Today is last working day of my first job. I remind myself to not get so emotional because I can always meet them again. I’ve seen a lot of colleagues come and go in a my company or clients. I change project every 8 months or so. It still hits differently when I am the one who’s leaving. I’ve been working for this client on and off for around 2 years, including being in a secondment in the last two engagements that allow me to be fully part of the team.
This is the first place that truly gives me working experience where I meet hundreds of colleagues from 18+ countries, who help me to grow, and make me feel belong. It sounds cliché but small part of me hesitate to leave this comfort zone.
A small thank you for the good times and teamwork we had
Your colleagues are your support system
My first career in IBM taught me how important it is to have a lovely, supportive, and inclusive team to work with you. Work can be tough, client can be demanding, issues can happen anytime but one thing that get you through and through is the people around you. I didn’t exactly remember what work we were doing at 11 pm in the office, but I do remember we played youtube videos and sing along. I didn’t remember why some nights were sleepless, but the memory of us bar hopping half sober is still very vivid.

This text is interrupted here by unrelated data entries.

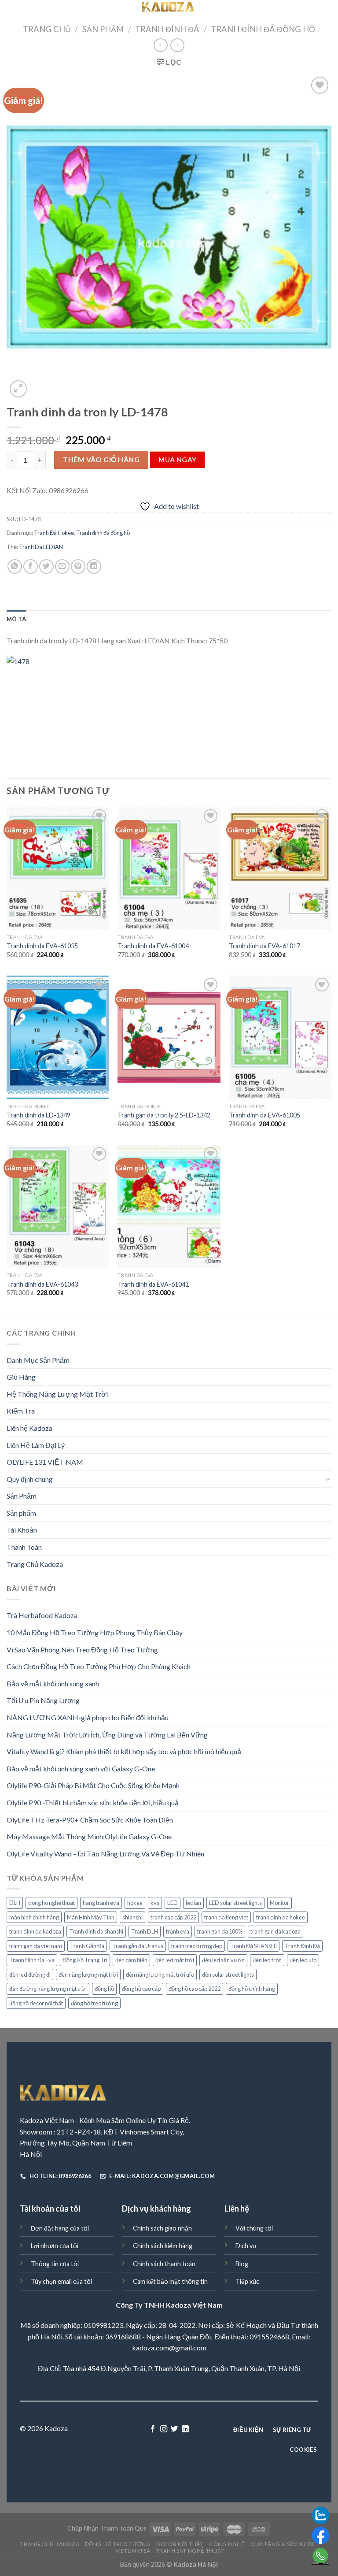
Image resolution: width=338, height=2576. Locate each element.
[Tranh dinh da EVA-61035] (58, 868)
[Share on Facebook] (30, 566)
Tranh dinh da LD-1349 (38, 1115)
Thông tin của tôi (55, 2264)
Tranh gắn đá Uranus (137, 1945)
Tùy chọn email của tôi (61, 2281)
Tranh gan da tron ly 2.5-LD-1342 (164, 1115)
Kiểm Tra (21, 1411)
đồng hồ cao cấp (141, 1988)
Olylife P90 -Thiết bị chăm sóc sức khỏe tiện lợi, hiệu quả (93, 1802)
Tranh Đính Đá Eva (32, 1960)
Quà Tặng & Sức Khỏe (283, 2544)
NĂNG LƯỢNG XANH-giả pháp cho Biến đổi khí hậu (88, 1717)
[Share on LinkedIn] (94, 566)
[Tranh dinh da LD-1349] (58, 1037)
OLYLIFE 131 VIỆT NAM (45, 1462)
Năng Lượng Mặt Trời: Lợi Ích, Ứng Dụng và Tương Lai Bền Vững (107, 1734)
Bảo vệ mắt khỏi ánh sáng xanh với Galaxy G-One (81, 1768)
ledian (193, 1902)
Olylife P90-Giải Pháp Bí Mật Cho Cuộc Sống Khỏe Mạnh (93, 1785)
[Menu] (12, 11)
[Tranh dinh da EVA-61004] (169, 868)
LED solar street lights (235, 1902)
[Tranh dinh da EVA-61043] (58, 1206)
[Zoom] (18, 388)
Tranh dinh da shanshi (96, 1931)
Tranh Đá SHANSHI (253, 1945)
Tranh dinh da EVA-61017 (264, 946)
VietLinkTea (133, 2550)
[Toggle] (327, 1479)
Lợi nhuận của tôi (54, 2245)
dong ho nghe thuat (51, 1902)
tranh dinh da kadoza (35, 1931)
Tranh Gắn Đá (87, 1945)
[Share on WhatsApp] (14, 566)
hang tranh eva (101, 1902)
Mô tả (16, 619)
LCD (172, 1902)
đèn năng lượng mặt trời (88, 1974)
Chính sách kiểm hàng (162, 2245)
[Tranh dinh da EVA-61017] (280, 868)
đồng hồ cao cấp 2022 (194, 1988)
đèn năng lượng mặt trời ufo (160, 1974)
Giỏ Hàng (21, 1377)
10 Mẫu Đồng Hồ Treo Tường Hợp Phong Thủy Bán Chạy (95, 1632)
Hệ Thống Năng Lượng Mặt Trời (57, 1394)
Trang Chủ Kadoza (35, 1564)
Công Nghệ (227, 2544)
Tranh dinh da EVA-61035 (42, 946)
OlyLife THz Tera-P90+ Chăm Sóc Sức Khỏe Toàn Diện (90, 1819)
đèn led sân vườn (223, 1960)
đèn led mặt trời (174, 1960)
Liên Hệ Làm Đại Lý (36, 1445)
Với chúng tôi (254, 2228)
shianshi (132, 1917)
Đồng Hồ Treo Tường (118, 2544)
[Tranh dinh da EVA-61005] (280, 1037)
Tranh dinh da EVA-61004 (153, 946)
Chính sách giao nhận (162, 2228)
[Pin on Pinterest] (78, 566)
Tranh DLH (144, 1931)
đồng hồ (104, 1988)
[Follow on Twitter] (174, 2429)
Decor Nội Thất (180, 2544)
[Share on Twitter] (46, 566)
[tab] (16, 619)
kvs (155, 1902)
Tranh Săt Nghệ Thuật (190, 2550)
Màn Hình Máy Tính (90, 1917)
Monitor (279, 1902)
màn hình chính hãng (34, 1917)
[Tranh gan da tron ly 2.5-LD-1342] (169, 1037)
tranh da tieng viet (226, 1917)
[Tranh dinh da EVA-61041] (169, 1206)
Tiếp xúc (247, 2281)
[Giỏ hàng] (326, 9)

When I started my career, some people advices me to have a clear boundary between personal and professional life. I do agree that we need to have some personal space, yet as I progress, I didn’t believe colleagues should just be colleagues. We spend 8 hours or more with our colleagues, that’s more than the time we spend with our family. If we don’t get along with them and treat each other like a friend or human, I’m sure we’ll be much less happy at work.
Find your tribe
The challenge is not everyone can be ‘friend’ with you. I learnt the hard way that we can’t make everyone happy. While a group of people appreciates my work, another group has a slight negative impression towards me because of lack of trust, misunderstanding, and a series of unfortunate events happened.

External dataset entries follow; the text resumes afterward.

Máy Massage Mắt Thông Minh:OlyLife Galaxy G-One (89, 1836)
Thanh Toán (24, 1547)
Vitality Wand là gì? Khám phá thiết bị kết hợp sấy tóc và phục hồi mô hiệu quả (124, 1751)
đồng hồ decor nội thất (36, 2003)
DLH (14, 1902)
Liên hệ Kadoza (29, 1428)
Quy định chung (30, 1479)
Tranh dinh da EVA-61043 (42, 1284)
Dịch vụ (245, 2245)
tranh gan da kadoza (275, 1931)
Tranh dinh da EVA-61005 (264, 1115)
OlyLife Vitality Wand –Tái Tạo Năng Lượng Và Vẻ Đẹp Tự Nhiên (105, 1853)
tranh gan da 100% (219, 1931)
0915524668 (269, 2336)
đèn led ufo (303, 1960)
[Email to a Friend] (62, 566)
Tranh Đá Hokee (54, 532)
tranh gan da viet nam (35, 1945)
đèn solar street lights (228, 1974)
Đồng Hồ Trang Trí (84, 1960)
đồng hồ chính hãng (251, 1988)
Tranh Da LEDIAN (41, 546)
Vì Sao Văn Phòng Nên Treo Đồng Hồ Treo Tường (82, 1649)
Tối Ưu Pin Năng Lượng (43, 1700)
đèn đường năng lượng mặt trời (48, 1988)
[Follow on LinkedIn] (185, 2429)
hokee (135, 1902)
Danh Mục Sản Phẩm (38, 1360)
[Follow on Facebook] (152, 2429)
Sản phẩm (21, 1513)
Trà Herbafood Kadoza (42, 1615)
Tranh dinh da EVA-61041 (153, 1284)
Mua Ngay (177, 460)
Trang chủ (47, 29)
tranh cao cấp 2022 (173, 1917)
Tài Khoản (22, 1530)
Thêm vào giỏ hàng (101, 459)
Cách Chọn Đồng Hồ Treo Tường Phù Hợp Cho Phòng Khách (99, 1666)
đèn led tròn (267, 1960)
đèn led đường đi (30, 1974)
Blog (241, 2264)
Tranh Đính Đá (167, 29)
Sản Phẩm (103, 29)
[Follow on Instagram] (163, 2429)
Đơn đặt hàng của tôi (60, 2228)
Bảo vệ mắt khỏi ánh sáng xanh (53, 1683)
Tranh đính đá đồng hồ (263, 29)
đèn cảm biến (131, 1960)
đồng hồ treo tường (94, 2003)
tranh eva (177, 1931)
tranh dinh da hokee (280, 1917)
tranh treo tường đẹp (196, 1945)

Beside your peers, another important advice I often receive is to find a career sponsor — a leader who believes and willing to invest in you. Now, the bigger question is how to find your tribe? The only way to know is to spend time and go through tough times to find out who truly value you, nurture you, got your back, also who you’re sincerely cheering for. It’s about give and take.
After all, having a good relationship with your colleagues alone does not guarantee success. You will also need leadership, negotiation, problem solving skills to gain trust from your career sponsor and support system. I’ve also seen a few who made it to the top for their technical expertise or in-depth knowledge. But I’m pretty confident that having a good relationship with your colleagues definitely opens many doors that you may not know they exist at the first place. With open doors, exciting opportunities await!
Actionable tips for you who’s figuring out corporate life:
🏀 Get to know your colleague’s life outside work and be more open about yours
✔️ Deepen the conversations besides the boring “how’s your weekend?”
👯♀️ Participate at company events / gatherings
☕ Initiate lunch or coffee. If you’re not comfortable going in a big group, start with 1-2 colleagues
🎥 Find common interests, drinks work most of the time but there are other fun options too
All in all, treat them like your friends. This applies to your managers too! Remember, they are also human.